Ambos somos quesos, ni siquiera vulgarmente quesos; ella es rica fundida desde hace años, cuando la pusieron en ebullición. Su deliciosa capa de leche vacuna viene de una caprichosa y veloz carretera, que comienza en la llanura.
Tampoco puede decirse que tenemos hojas tiernas o ese sabor que se obtiene en la elaboración en la que, a veces, los comestibles consiguen arrimarse a la pura delicia. ¡No!

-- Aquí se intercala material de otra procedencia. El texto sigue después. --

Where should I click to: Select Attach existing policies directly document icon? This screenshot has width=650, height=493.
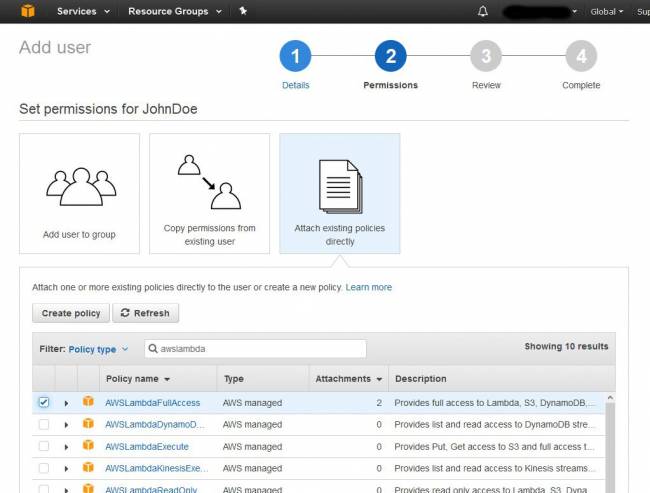[339, 185]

De ningún modo, tanto el sabor de ella como el mío, dan una sensación de presentimiento que solo refleja una loca o extensa fermentación con que enfrentamos nuestro propósito. Quizás ello nos haya unido. Bueno, tal vez “unido” no sea la palabra más apropiada. Me refiero al amor flexible que cada uno de nosotros siente por su propio gusto.
Nos encontramos a la entrada de Cité, haciendo fila para ser, en la parrilla, dos sabrosas meriendas. Allí fue donde por primera vez nos saboreamos con simpatía, pero con penosa ambigüedad, allí fue donde nos seleccionaron por nuestra encerada envoltura, la cual describía nuestras propiedades gastronómicas. Los demás, frutas y verduras orgánicas, manojos de nabos y granates racimos de uvas darían un especial sabor. Todos tomados por una mano o un pinchazo, se veían en una olla desaparecer. Sólo ella y yo quedamos en la espera.
Olimos nuestras respectivas cualidades con miramiento, curiosidad y sin piedad. La tomé entre mis brazos y le mordí parte de su esquina dorsal comprobando su distinguido aroma; le ofrecí un trozo de mi regordeta mejilla, algo que ella no se esperaba, por lo que se asustó al descubrir que estaba demasiado dura, de inmediato, respondió con una bofetada desdeñosa sobre la zona lisa y brillante de mi intranquila cara.
Finalmente, nos colocaron en mesas distintas pero contiguas. Ella no podía mirarme, pero yo, a pesar de la distancia, podía distinguir su textura, maravillosa piel amarillenta y suave, mi amada queso gouda, ideal para ser degustada acompañada por un buen merlot.
Durante una hora y cuarenta minutos admiramos las habilidades culinarias del mudo chef y su compañera parlanchina. Suficiente tiempo en que pude admirar la sazón de la pareja y lo substancioso con que se pueden combinar los ingredientes en una orgía inventada por dos. Entre legumbres, carne y arroz, el queso es rey absoluto. Quizá debería sentir piedad, pero no puedo. La leche con que fui creado es de cabra. Me pregunto que hubiera sido de mí si no tuviera ese aroma intenso y el sabor tan profundo, si hubiera nacido como simple natilla, me hubieran acompañado con panecillos de maíz.
De pronto, a ella la tomaron y la convirtieron en rebanadas, al principio estaba asustada, yo le hablé para distraerla; la pusieron sobre una hermosa madera y después a mí. Nos llevaron a la mesa de una hermosa pareja, la dama mayor que el joven que le sonreía. Mi compañera se animó, formaríamos parte de una cena.